Orhan’ın (2001) yukarıda bahsedilen çalışmasında öğrencilerin İngilizce dersini ilgi çekici bulmalarına rağmen hem devlet hem de özel ilköğretim okulunda görev yapan öğretmenlerin çoğunluğu öğrencilerin İngilizce’ye karşı gereken ilgiyi göstermediklerini ve günlük yaşamda İngilizce’yi kullanamadıklarını ifade etmişlerdir.

Arıbaş ve Tok (2004), çalışmalarında resmi ve özel ilköğretim okulu öğrencilerinin yabancı dil dersine karşı olan ilgilerini karşılaştırmışlar ve özel ilköğretim okulu öğrencilerinin çok yüksek bir oranda (%92.4) derse karşı ilgili ve

yeterli motivasyona sahip olduklarını, bu oranın resmi ilköğretim okullarında ise biraz daha düşük olduğunu (%83.4) tespit etmişlerdir.

Ayrıca herhangi bir dersin öğrenci için ilgi çekici olması ve onları motive etmesi için dersin, öğrencilerin öğrenme konusundaki ihtiyaçlarına karşılık vermesi gerekmektedir. Harman (1999), ilköğretim okullarında yabancı dil dersinin program uygulamalarında karşılaşılan sorunları araştırdığı çalışmasında; araştırmaya katılan öğretmenlerin büyük bir çoğunluğu (%62.7) ilköğretim 4. ve 5. sınıf İngilizce ders kitaplarının öğrencilerin dil öğrenme konusundaki ihtiyaçlarına ancak orta düzeyde cevap verdiklerini belirtmişlerdir.
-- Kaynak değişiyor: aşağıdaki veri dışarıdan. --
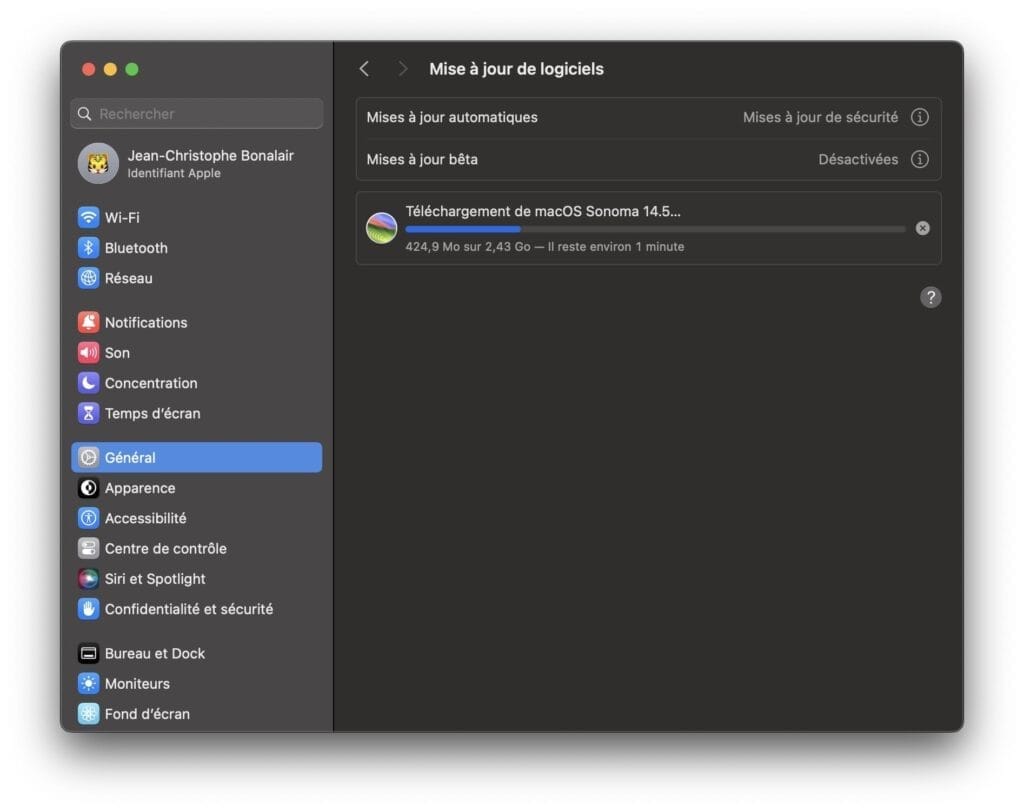Open Siri et Spotlight preferences
1024x812 pixels.
point(155,578)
Mersinligil (2002), çalışmasında öğretmenlerin öğrencilerin İngilizce öğrenmekten zevk alıp almadıkları amacının gerçekleşme düzeyinden pek emin olmadıklarını ifade ederken çalışmaya katılan öğrencilerin çoğu İngilizce öğrenmekten zevk aldıklarını ifade etmişlerdir. Mersinligil (2002), “İngilizce öğrenmekten zevk alma” amaç ifadesinin öğrenciye kazandırılması konusunda öğretmenlerin öğrencilere oranla daha temkinli cevap vermelerinin nedenini çocukların genellikle kendi bilgilerini ve becerilerini olduğundan farklı yani daha iyimser gösterme eğilimlerine sahip olmaları ile açıklamaktadır.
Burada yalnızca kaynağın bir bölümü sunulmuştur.